明宗即位后拔擢了一批能臣,如任圜、李愚、孙岳、安重诲等人。由于明宗自身文化素养有限,目不识丁,而中枢辅臣安重诲、孔循的文化水平也不高,于是在安重诲、孔循的推荐下,冯道、赵凤等人被任命为端明殿学士,辅佐明宗,使得这一时期政局清朗,很多社会积弊得到了解决,“小康”局面逐渐形成。[70]
闵帝时期
长兴四年(933年)二月,明宗制以孟知祥为检校太尉兼中书令、行成都尹、剑南东西两川节度等使,封蜀王。[58] 十一月,明宗病重,秦王李从荣拥兵发动兵变,欲篡夺皇位。枢密使冯赟、朱弘昭与宣徽使孟汉琼入禀明宗,指挥禁军平乱,李从荣兵败被杀,明宗病中闻变,病情加剧。[82] 明宗决定由宋王李从厚嗣位,便命孟汉琼赶往魏州,召李从厚回京。[83] 不久,明宗驾崩于大内的雍和殿。[84] 十二月,李从厚方才赶回洛阳,于明宗柩前即皇帝位,是为后唐闵帝。[85]
闵帝仓促登基,立足未稳,对手握重兵的凤翔节度使潞王李从珂和北京留守石敬瑭多有猜忌,遂将李从珂之子李重吉由禁军将领调任亳州团练使,又令李从珂已经出家的女儿入宫为质,还听从朱弘昭、冯等大臣的建议,将李从珂从凤翔节度使调任北京(今山西太原西南)留守,以闵帝从兄,原河中节度使李从璋接任凤翔(今属陕西)节度使。又将石敬瑭调任权知镇州(治所在今河北正定)军州事。[59] [60]
应顺元年(934年)正月,孟知祥在成都称帝,国号蜀。[58]
应顺元年(934年)二月,凤翔节度使潞王李从珂以“清君侧”为名举兵反叛。

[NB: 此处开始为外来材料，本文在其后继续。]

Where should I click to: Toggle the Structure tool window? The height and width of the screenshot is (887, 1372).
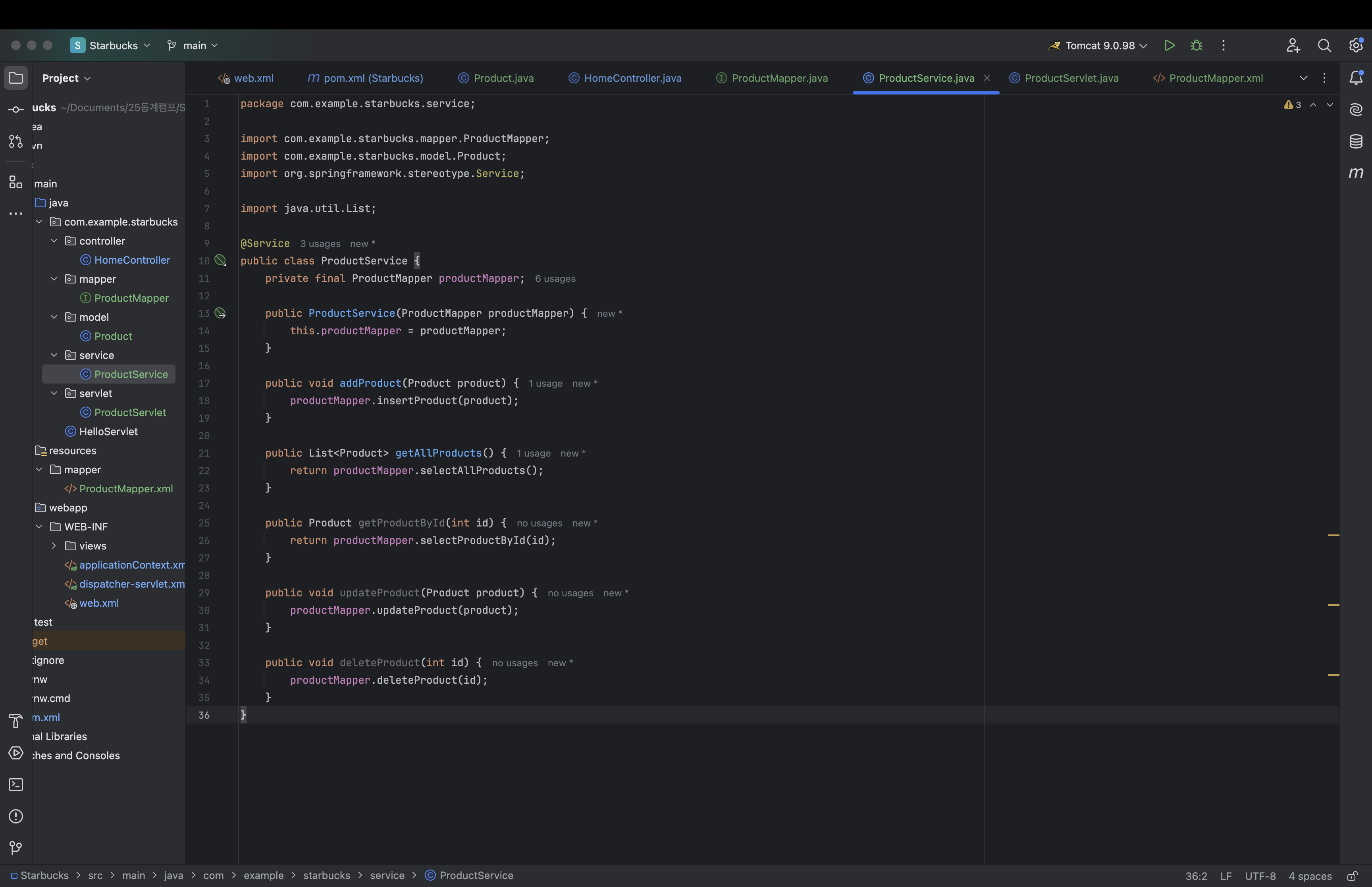[x=16, y=182]
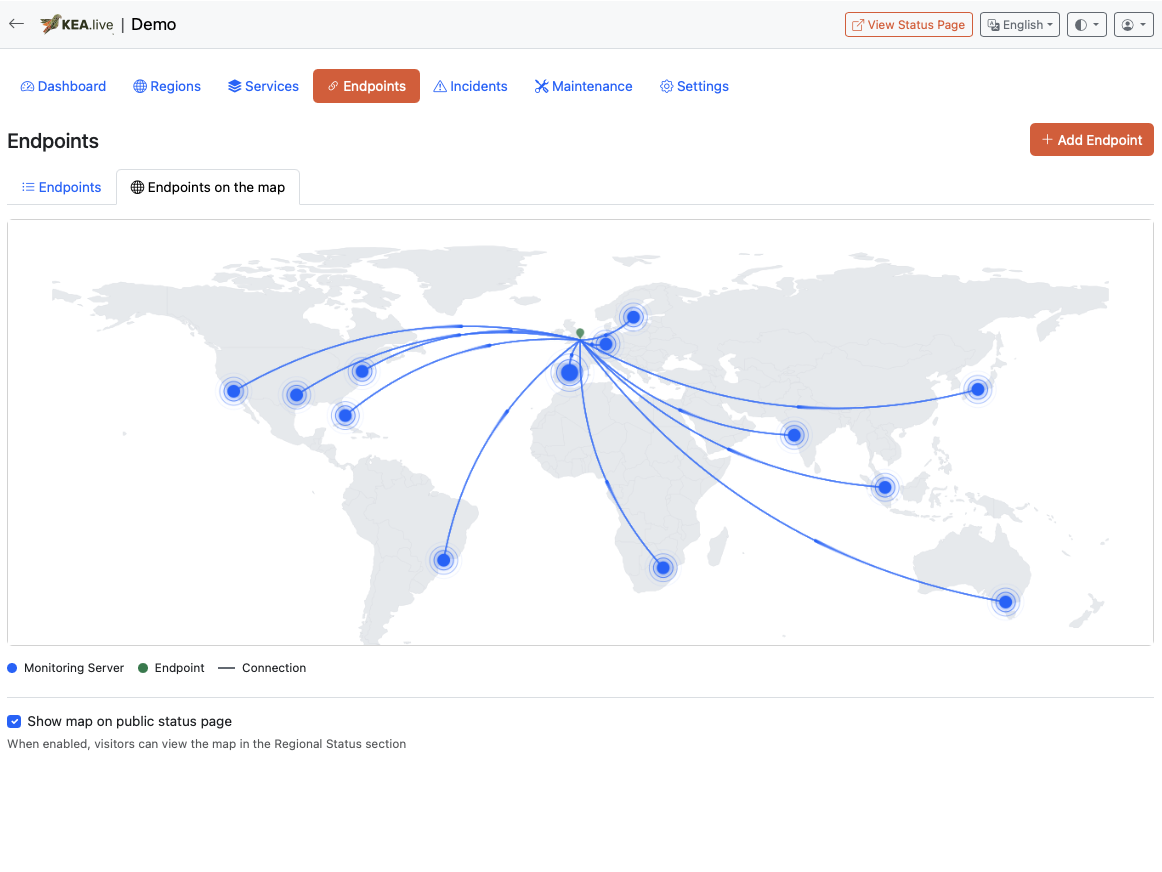The height and width of the screenshot is (872, 1162).
Task: Switch to the Endpoints list tab
Action: 61,187
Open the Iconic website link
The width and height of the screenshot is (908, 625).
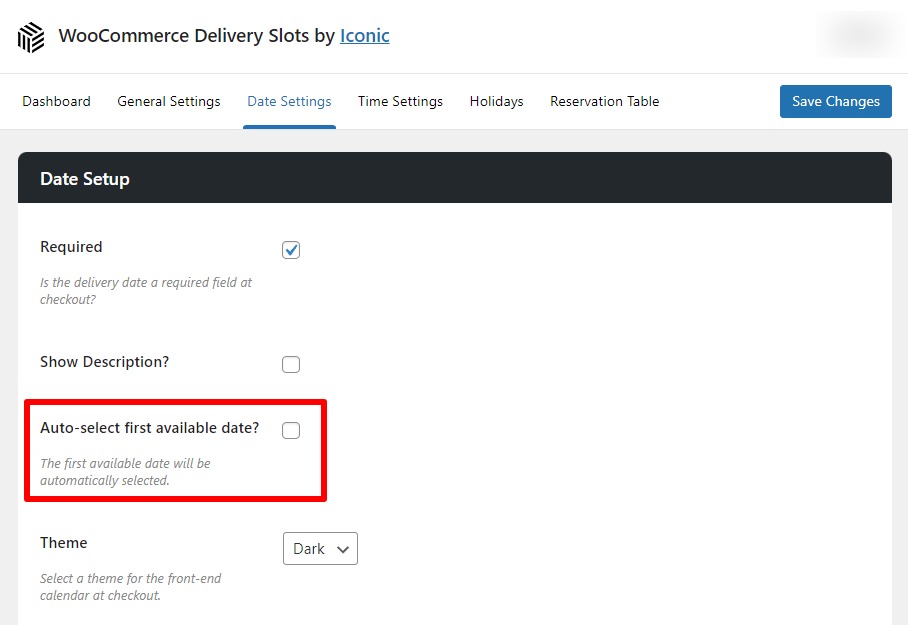(364, 35)
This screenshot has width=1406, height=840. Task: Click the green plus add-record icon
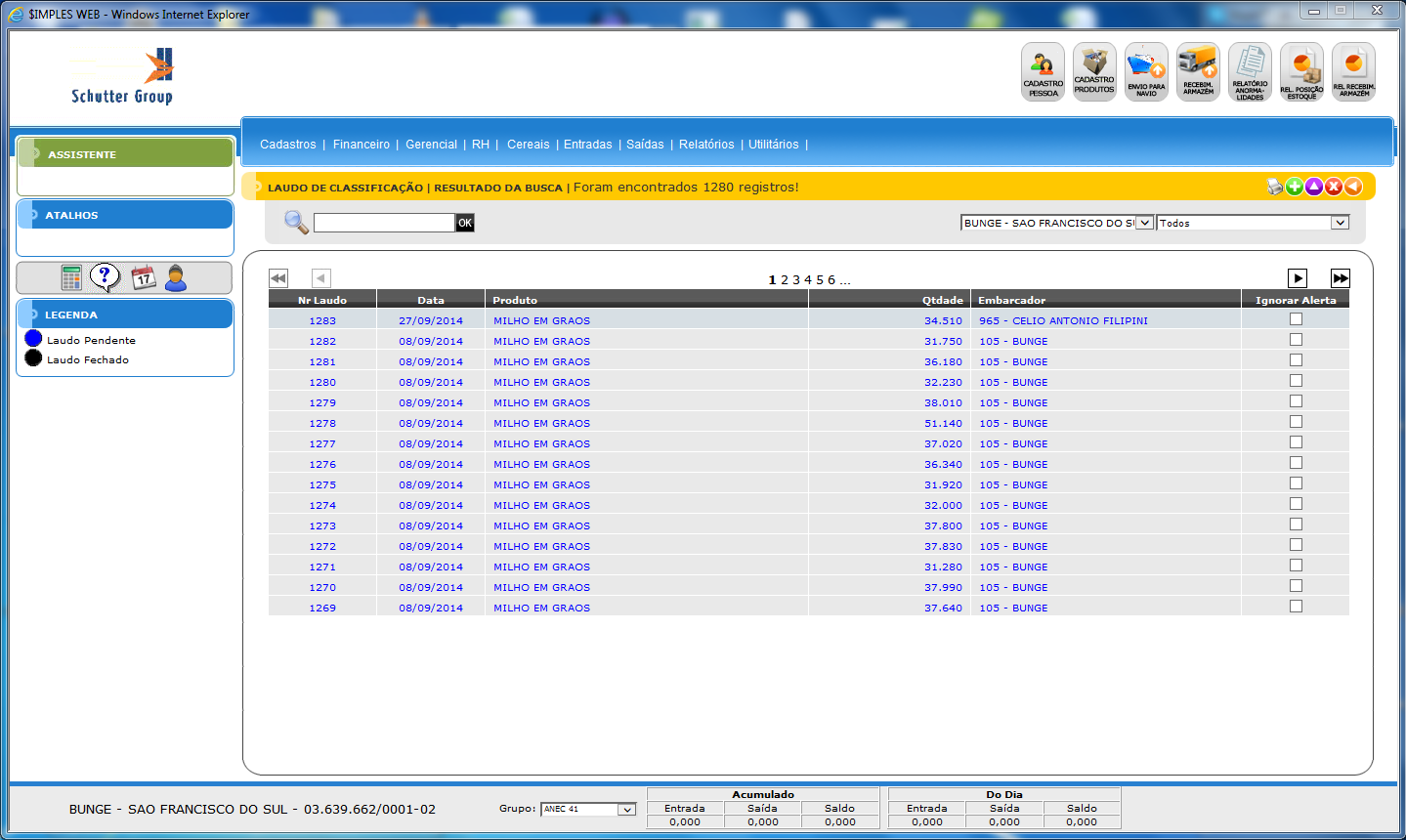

三月,唐军包围了凤翔,李从珂劝降了自己的旧部羽林指挥使杨思权、都指挥使尹晖,战争形势逆转。[61] 闵帝得知李从珂已占领陕州(今河南三门峡西)的消息后,仓皇出逃魏州(今河北大名),从者仅百余骑。行至卫州(今河南卫辉),路遇石敬瑭,石敬瑭将闵帝安置在驿站后,自己赴洛阳与李从珂会合。[61] 四月,李从珂率军进入洛阳城。宰相冯道率领文武百官劝进,李从珂假意不从。曹太后于是下诏废李从厚为鄂王,命李从珂为监国。不久李从珂赴西宫,于明宗柩前告奠后即位,改应顺元年为清泰元年,是为后唐末帝。末帝命殿直王峦(王弘贽之子)前往卫州,毒杀了闵帝。[23] [59]
末帝失国
清泰三年(936年)五月,末帝李从珂任命建雄军节度使张敬达为太原四面都招讨使,杨光远为副使,率大军讨伐石敬瑭。[25] 唐军包围了太原,筑长围以围困晋阳。石敬瑭遣使向契丹求救,表示愿意割地称臣。九月,契丹与河东联军大败张敬达于太原。十一月,辽太宗耶律德光立石敬瑭为大晋皇帝,石敬瑭改长兴七年(实为清泰三年)为天福元年。[64]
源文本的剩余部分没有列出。